Hello again. Three months is quite a long time and I must appologize,
that I did not publish a single post on my gopherlog in such a long
time. During last few weeks I focused myself on my another hobby.
Depressed with trends in modern IT industry, I have begun
experimenting with radio.

=== Shortwave listening  ===
For couple of years I do time from time listen to shortwave radio
stations from the whole world. At the moment I have only cheap pocket
shortwave radio from Roadstar, but I already have received stations
from all Europe (from Britain to Moscow, from Spain to Poland), Asia
(Iran, China) and Africa (Botswana, Nigeria, Maroco). Shortwaves
propagate in mysterious ways and finding new interresting stations is
just matter of time, weather and patience. There is nothing like
finding new station in the sounds of AM chirps and squeaks.

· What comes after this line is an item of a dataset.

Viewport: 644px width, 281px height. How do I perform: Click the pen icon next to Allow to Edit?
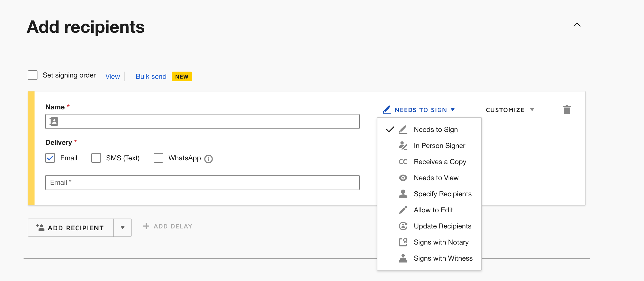click(403, 210)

Next step will be buying some receiver able to receive ranges from 30kHz
up with AM/FM/SSB. Shortwave band contains much more than just simple
spoken word stations. With proper equipment one can receive weather
forecasts via meteofax, slow scan TV pictures and other interresting
stuff. I'm all for it.

=== VHF/UHF listening ===
Recently I bought dualband VHF/UHF transciever from China. I use it
for communication on PMR446 band and shared VHF/UHF frequencies (more
bellow), but these frequencies are just small part of the scale.
Although without proper license I cannot transmit, I can still listen
on 2m and 70cm HAM bands, professional bands etc. And I do. There is
meteo-HAM-ring every morning, meteo and watter status reports from
sailing stations on our biggest rivers Labe and Vltava, daily
briefings from mountain rescue in Krkonose mountains, there is simply
a lot to listen to.

=== PMR446, CB and shared frequencies ===
Citizen Band and Personal Mobile Radio are in Europe (aside from
shared frequencies in VHF and UHF bands, most of which use local
companies on building constructions, in shops, parking places etc.)
the only ways of radio communication not requiring license. It is fun
to listen to HAM communication on licensed bands, but it is more fun
to actually be part of communication. Both bands have their advantages
and disadvantages.

PMR446 works on frequency of 446MHz and the maximum allowed transmitting
power is 0.5W. Transciever must be handheld device with non-removable
antenna. This limits usage only to short-distance communication, cca 1km
in the city area. But you can make long distance transmissions as well.
If you are on place with higher altitude and have direct visibility to
the other person, you can make 100 or 200km distant calls. My actual top
is about 100km.

CB works on frequency of 27MHz, maximum allowed transmitting power is 4
watts. There are no limitations on transciever, you can use mobile,
portable or desktop devices with internal or external antenna. This
makes CB theoreticaly better than PMR446, but in most cases the opposite
is true. You have to have a good antenna. One half of wavelength is the
best, but that is 5.5 meters and you really can't put such antenna in
small flat. You can't do much during the day, because band is full of
transmissions from russian and spanish speaking countries, where
operators do not respect power limitations and use 100W or more to
transmit.

....
That's it. That's why I do not sit at my computer as much as I used to.
I do the silly walks with 150cm long antenna in minus 5 degrees
(Celsius) to make a new transmission. I go to sleep in the late morning
hours, because shortwaves are better during the night. I make trips to
nearby hills with couple of transcievers and antennas in my bag. I study
webpages and books related to radioamateur stuff and try hard to
understand it. And I enjoy it all. Radio is about physics and you can't
change laws of physics because marketing department wants to.
That is for me most comforting.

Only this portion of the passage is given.